Over the course of two days, Becker had study participants lie in a functional magnetic resonance imaging (fMRI) scanner, which detects blood flow in the brain as a proxy for neural activity, and view a series of 120 Mooney images. After 10 seconds of viewing a single image, the participant would indicate whether they recognized the pictured object. If they did, they would then answer a series of questions about the suddenness, positive emotion and certainty associated with their experience — three measures that have been linked to moments of insight.

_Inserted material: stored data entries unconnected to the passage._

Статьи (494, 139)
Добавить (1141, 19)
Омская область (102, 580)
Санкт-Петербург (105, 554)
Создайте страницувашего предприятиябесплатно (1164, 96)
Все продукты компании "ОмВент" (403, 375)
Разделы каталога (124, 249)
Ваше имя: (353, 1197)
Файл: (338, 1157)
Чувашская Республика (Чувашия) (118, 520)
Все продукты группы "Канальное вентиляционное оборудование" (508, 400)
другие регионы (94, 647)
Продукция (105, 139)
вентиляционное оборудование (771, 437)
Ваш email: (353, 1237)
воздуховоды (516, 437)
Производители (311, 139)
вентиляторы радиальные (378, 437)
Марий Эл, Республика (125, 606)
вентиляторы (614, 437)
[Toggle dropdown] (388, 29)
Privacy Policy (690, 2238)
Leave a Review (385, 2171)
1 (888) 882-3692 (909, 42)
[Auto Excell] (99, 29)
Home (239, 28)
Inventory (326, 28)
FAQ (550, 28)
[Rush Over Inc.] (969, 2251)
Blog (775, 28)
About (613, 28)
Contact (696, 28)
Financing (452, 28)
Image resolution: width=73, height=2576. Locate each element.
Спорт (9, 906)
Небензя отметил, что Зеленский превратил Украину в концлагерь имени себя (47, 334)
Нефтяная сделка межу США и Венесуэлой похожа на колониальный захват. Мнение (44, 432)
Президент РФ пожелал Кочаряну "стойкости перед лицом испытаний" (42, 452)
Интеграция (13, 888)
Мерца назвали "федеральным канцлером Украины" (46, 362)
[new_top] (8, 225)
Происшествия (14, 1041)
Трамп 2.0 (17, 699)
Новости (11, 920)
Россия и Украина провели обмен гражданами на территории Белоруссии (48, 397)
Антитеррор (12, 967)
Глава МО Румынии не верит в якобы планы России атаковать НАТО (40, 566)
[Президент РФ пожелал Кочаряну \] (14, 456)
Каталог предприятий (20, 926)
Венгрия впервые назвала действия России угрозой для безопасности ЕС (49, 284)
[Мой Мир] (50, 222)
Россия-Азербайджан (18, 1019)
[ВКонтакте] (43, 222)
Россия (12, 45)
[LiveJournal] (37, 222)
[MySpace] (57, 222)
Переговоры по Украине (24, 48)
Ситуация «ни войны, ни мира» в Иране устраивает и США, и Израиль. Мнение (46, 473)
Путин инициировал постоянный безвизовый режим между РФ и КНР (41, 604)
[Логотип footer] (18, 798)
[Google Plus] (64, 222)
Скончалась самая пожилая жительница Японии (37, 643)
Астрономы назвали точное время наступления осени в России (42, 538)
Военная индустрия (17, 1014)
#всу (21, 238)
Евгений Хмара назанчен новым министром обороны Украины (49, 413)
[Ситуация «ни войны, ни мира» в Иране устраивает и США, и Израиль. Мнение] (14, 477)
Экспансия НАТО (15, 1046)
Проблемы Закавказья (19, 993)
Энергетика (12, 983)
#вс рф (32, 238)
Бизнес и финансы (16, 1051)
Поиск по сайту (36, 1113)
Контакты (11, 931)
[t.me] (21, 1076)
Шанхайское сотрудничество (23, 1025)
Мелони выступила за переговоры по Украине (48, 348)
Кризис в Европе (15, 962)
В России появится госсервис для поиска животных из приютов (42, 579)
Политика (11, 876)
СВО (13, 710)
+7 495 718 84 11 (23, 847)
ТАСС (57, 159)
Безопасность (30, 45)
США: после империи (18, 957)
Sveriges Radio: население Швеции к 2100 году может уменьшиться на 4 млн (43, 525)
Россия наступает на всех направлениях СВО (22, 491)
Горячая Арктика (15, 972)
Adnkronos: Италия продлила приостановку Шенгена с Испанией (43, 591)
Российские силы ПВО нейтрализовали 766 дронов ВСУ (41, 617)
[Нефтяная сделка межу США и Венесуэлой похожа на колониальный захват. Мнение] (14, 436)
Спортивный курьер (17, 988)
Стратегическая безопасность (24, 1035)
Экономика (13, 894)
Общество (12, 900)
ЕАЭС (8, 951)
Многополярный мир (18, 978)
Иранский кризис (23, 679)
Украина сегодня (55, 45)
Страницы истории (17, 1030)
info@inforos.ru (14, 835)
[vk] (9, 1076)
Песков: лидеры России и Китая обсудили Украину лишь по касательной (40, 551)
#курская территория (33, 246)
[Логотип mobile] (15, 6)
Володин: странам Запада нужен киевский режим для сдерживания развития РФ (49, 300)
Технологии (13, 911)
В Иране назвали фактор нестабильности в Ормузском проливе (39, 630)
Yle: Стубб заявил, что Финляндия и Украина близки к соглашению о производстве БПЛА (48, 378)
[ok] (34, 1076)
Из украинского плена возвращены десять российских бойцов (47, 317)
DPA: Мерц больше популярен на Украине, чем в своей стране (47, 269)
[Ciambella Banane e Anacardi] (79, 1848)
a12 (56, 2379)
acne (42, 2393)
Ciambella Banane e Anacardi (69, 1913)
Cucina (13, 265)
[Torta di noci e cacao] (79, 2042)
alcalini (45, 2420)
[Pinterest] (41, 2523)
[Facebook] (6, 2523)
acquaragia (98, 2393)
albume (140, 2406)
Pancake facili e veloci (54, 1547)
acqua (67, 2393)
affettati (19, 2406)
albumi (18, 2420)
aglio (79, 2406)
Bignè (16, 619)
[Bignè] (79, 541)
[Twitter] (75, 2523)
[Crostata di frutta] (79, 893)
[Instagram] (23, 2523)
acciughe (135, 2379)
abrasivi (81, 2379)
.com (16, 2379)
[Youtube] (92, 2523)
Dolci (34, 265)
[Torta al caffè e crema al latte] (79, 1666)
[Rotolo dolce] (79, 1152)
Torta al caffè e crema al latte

Becker and her team then used neural networks to parse the fMRI data, looking to identify consistent changes in brain activity shared by participants when they correctly recognized Mooney images. They observed that when a participant noticed a hidden object, brain activity increased in the ventral occipitotemporal cortex (VOTC), a region responsible for recognizing visual patterns in the environment; the amygdala, which processes both positive and negative emotions; and the hippocampus, a deep-brain structure involved in handling memories. This activity was greater for experiences rated more certain and emotionally positive — in other words, more insightful ones.
The hippocampus is sometimes known as the brain’s “mismatch detector,” Becker said, because it reacts when an input doesn’t align with expectations. In this case, insight leads a once-meaningless image to gain meaning, going against the brain’s predictions.

Maxi Becker, a cognitive neuroscientist at Duke University, explores what insight looks like in the brain.
Courtesy of Maxi Becker
These regions — the hippocampus, amygdala and VOTC — create “a plausible network of brain areas” behind representational change, said Kounios, who was not involved in the study. These findings finally “connect the psychological theory with the neural mechanism,” said Yuhua Yu, a postdoctoral researcher in neuroscience at the University of Arizona, who was also not involved with the study.
Becker and her team likely found representational change in the VOTC because of the visual nature of their stimuli. If they had chosen another type of stimulus, like words, the change would probably have appeared in language-processing areas of the brain.
Once the team had figured out which brain areas support insight, they wanted to probe whether these regions might be working together to create a lasting memory.
A Memory Boost
Since they began investigating insight, researchers have suspected that such experiences might boost memory. In his 1949 book The Organization of Behavior, Hebb wrote that “whatever insight is, we now know that it continually affects the learning of the adult mammal.” Insight not only feels notable or salient in the moment but also helps us retain new information as memory.
This memory boost, which became known as the insight-memory advantage, has since been studied in many types of problem-solving, including the unraveling of magic tricks and puzzles. “When you have an insight, you tend to be better able to remember the solution,” Becker said, compared to when you resolve a problem more gradually. She wanted to understand why.